**Requirements:**
(1) Answer these from the FLAIR documentation, one line each:
(a) On which datasets does FLAIR outperform GPU-trained Transformers?
(b) What is the default number of sample paths?
(c) What does forecast() return?
(2) Reproduce, word for word, the stretch of the FLAIR documentation from "X_future array-like (horizon, k)" through "forecast(y, horizon=24, freq='H')".

**Document excerpt:**
╔══

FLAIR outperforms GPU-trained Transformers on 4 of 8 datasets (ETTh2, ETTm2, Weather, Traffic). Accuracy is higher on datasets with clear periodicity and lower on non-periodic series (Exchange).

Why does FLAIR work?

Three compressions act simultaneously:

  1. Noise reduction: summing P phases into one Level value reduces noise by ~√P
  2. Horizon compression: forecasting Level requires only ⌈H/P⌉ steps instead of H, reducing error accumulation
  3. Shape is frozen: Shape is a structural average, not a learned parameter, so it does not overfit

API Reference

forecast(y, horizon, freq, n_samples=200, seed=None, X_hist=None, X_future=None)

Generate probabilistic forecasts for a univariate time series.

Parameter Type Description
y array-like (n,) Historical observations
horizon int Number of steps to forecast
freq str Frequency string (see table)
n_samples int Number of sample paths (default: 200)
seed int or None Random seed for reproducibility (default: None)
X_hist array-like (n, k) or (n,) or None Historical exogenous variables aligned with y. Must be provided together with X_future.
X_future array-like (horizon, k) or (horizon,) or None Future exogenous values for the forecast horizon. Must be provided together with X_hist.

Returns: ndarray of shape (n_samples, horizon). Probabilistic forecast sample paths.

from flaircast import forecast
samples = forecast(y, horizon=24, freq='H')
point   = samples.mean(axis=0)
median  = np.median(samples, axis=0)
lo, hi  = np.percentile(samples, [10, 90], axis=0)

# With exogenous variables
samples = forecast(y, horizon=24, freq='H',
                   X_hist=X_hist, X_future=X_future)

When X_hist=None (the default) the result is bit-identical to a call without the exog arguments.

FLAIR(freq, n_samples=200, seed=None)

Class wrapper. Useful when forecasting multiple series with the same frequency.

Method Description
predict(y, horizon, n_samples=None, seed=None, X_hist=None, X_future=None) Same as forecast(), uses instance defaults
from flaircast import FLAIR
model = FLAIR(freq='D', n_samples=500)
for series, X_h, X_f in dataset:
    samples = model.predict(series, horizon=7, X_hist=X_h, X_future=X_f)

╚══

**Data shown:**
╔══

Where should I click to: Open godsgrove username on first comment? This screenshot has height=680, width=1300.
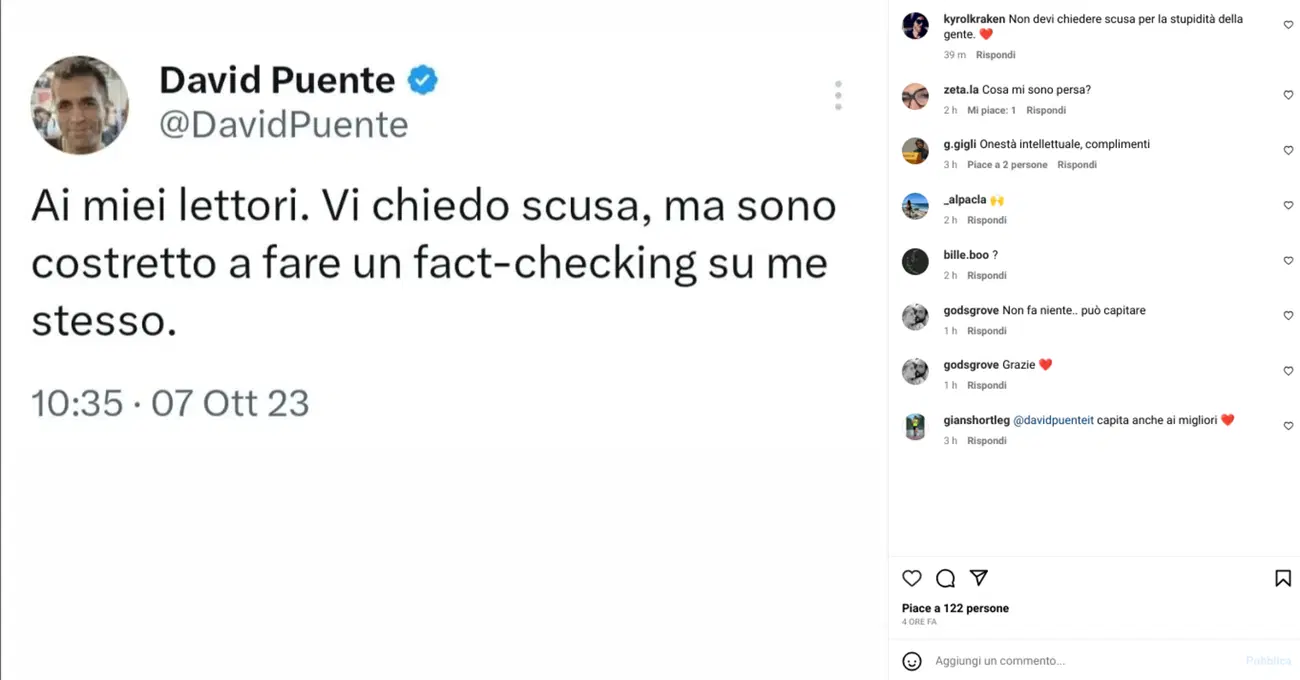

╚══

**Solutions:**
(1)
(a) ETTh2, ETTm2, Weather, and Traffic.
(b) 200.
(c) An ndarray of shape (n_samples, horizon) holding probabilistic forecast sample paths.

(2)
X_future array-like (horizon, k) or (horizon,) or None Future exogenous values for the forecast horizon. Must be provided together with X_hist.

Returns: ndarray of shape (n_samples, horizon). Probabilistic forecast sample paths.

from flaircast import forecast
samples = forecast(y, horizon=24, freq='H')